**Trecho fornecido**
::::

Fazia tempo que eu não via tanta gente reunida para ver televisão. Foi no lugar onde trabalho, ontem à tarde. As pessoas levantavam de suas cadeiras, e iam, apressadas para a frente de um dos dois pequenos aparelhos colocados displicentemente sobre mesas. Escondiam o nervosismo fazendo piadas, rindo, até que, em certo momento, depois de vários "vai, vai, vai" de incentivo, se dispersaram e voltaram ao trabalho, decepcionadas.
Não, não foi o início do julgamento do tal mensalão pelo Supremo Tribunal Federal, acontecimento mais noticiado em toda a história recente do país, que levou o pessoal em frente à pequena e velha TV de 14 polegadas, mas sim a prova de 200 metros medley dos jogos olímpicos de Londres, na qual o brasileiro Thiago Pereira concorria, com boas chances de beliscar uma medalha. Se na piscina seu desempenho não foi satisfatório - ele ficou em quarto lugar -, pelo menos lá onde eu passo meus dias na labuta, durante intermináveis segundos ele foi imbatível, soberano, único.
Na televisãozinha ao lado daquela onde Thiago frustrou nossa ambição por medalhas olímpicas, os ministros do Supremo davam seu show tão aguardado por uma certa parcela da sociedade brasileira, discutiam picuinhas naquela língua inacessível aos pobres mortais, se tratavam por "excelência", tentavam, com todo o esforço, brilhar para as câmeras e se tornar astros de um episódio que passará para a história menos por sua importância ética, moral ou jurídica, mas muito mais por mostrar que a hipocrisia é um dos componentes mais fortes da personalidade humana.
Não creio que o lugar onde trabalho seja o mais representativo do universo brasileiro. Há poucos pobres e negros ali, há muitos brancos de classe média, quase todos de nível universitário. Apesar disso, 99,9% deles ignoraram o show do tal mensalão. Na verdade, só o assistiu quem, por absoluta necessidade, precisava saber o que ocorria naquele mundo paralelo do Supremo Tribunal Federal.
Para quem não sabe, sou jornalista, passo meus dias numa redação.

::::

**Seção de dados**
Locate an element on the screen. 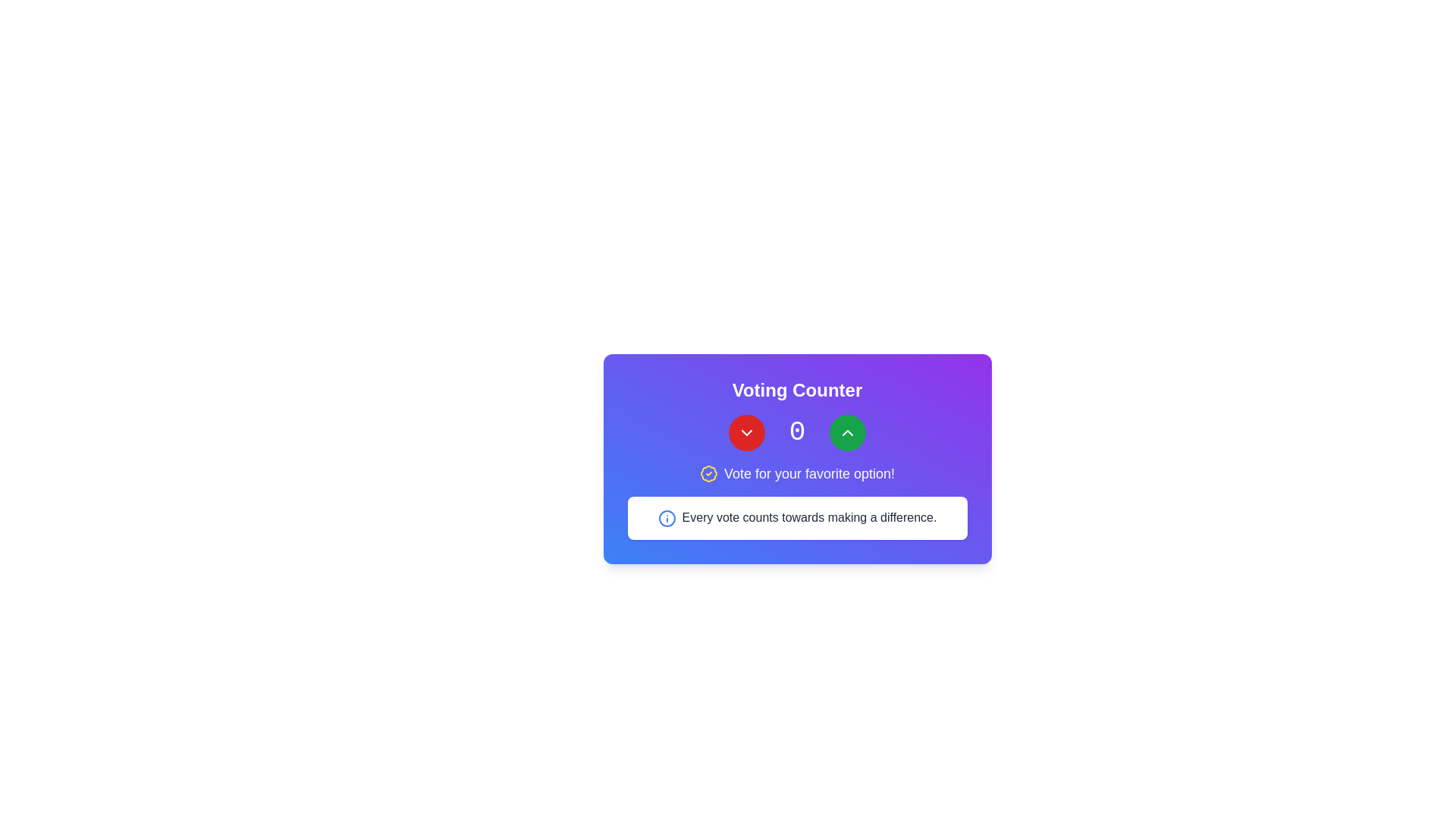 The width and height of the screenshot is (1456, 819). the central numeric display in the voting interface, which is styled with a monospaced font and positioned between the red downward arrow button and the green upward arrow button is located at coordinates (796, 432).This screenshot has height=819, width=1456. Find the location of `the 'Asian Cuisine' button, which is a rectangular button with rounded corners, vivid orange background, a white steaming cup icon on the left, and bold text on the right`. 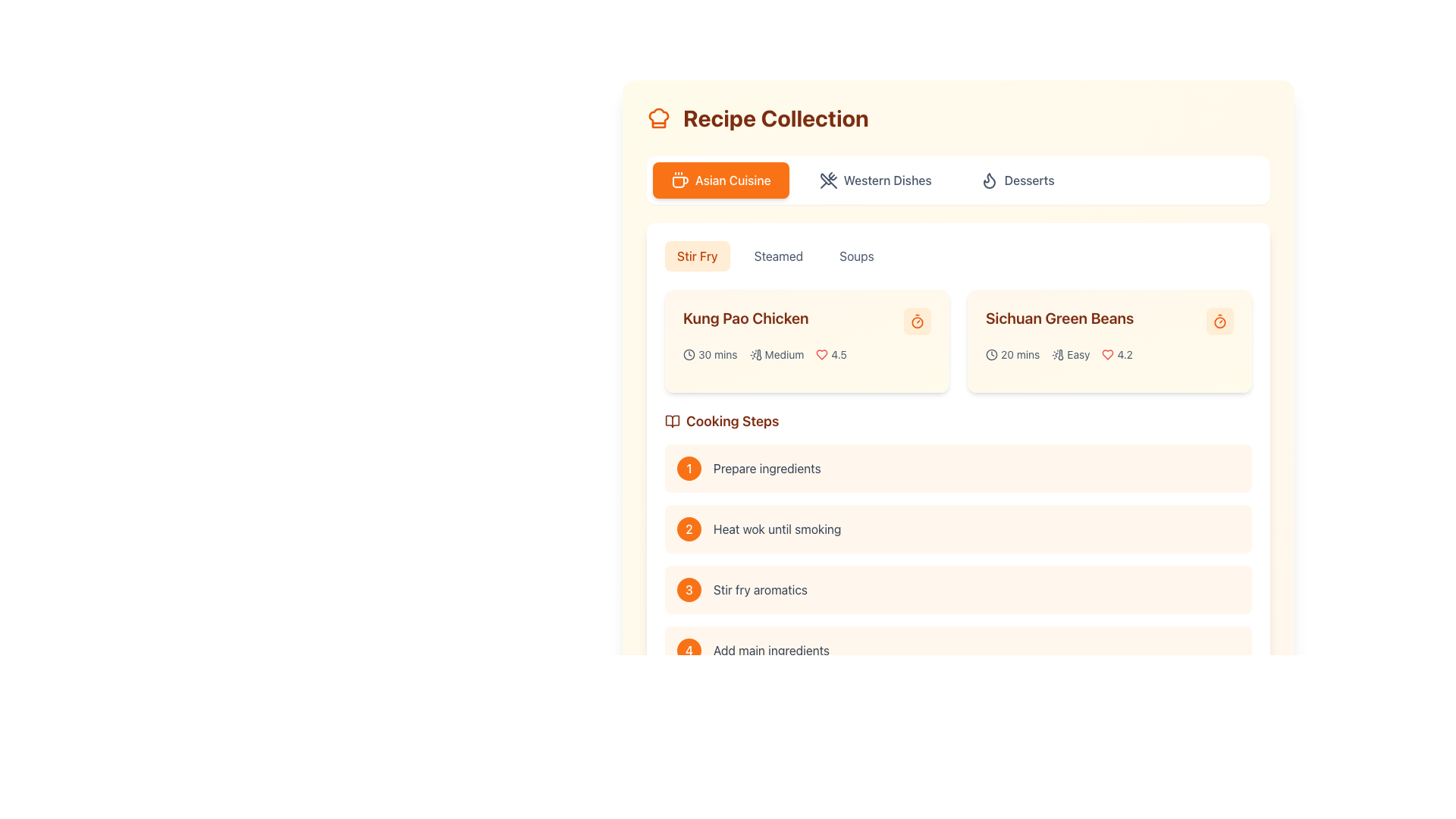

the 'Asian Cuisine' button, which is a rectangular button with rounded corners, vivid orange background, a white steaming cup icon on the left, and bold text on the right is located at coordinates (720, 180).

::::

**Instrução A**
As afirmações a seguir estão de acordo com a crônica sobre o mensalão e a prova de natação? Responda sim ou não a cada uma e cite as palavras do texto que decidem. (i) Thiago Pereira terminou a prova em terceiro lugar. (ii) Uma das televisões do local de trabalho era de 14 polegadas. (iii) No local de trabalho há muitos pobres.
**Instrução B**
Prossiga com a crônica sobre o julgamento do mensalão e a prova de Thiago Pereira a partir da última frase apresentada.

**Resposta A**
(i) Não: "ele ficou em quarto lugar".
(ii) Sim: "pequena e velha TV de 14 polegadas".
(iii) Não: "Há poucos pobres e negros ali".

**Resposta B**
Por isso, porque meu olhar poderia estar contaminado pelo comportamento de uma parcela insignificante da sociedade, sou obrigado a recorrer ao depoimento de quem esteve nas ruas ontem à tarde e pôde observar a reação das pessoas ao inicio do retumbante espetáculo do tal mensalão, há tantos anos aguardado e tão anunciado nesses últimos dias.
Vamos ler, então, um trecho da reportagem do "Valor", de Vandson Lima, que saiu para ver se a metrópole havia parado na quinta-feira à tarde:
Na fachada das lojas populares de eletrodomésticos do centro de São Paulo, grandes televisores, cuja compra pode ser parcelada em até 24 vezes, dividiam-se na programação do dia. A animação Monstros S.A. e a transmissão dos jogos olímpicos em Londres ocupavam com grande vantagem as telas, com exceções dedicadas a programas de culinária e uma apresentação da banda americana Bon Jovi. Nenhuma mostrava o primeiro dia do histórico julgamento da Ação Penal nº 470, vulgo mensalão.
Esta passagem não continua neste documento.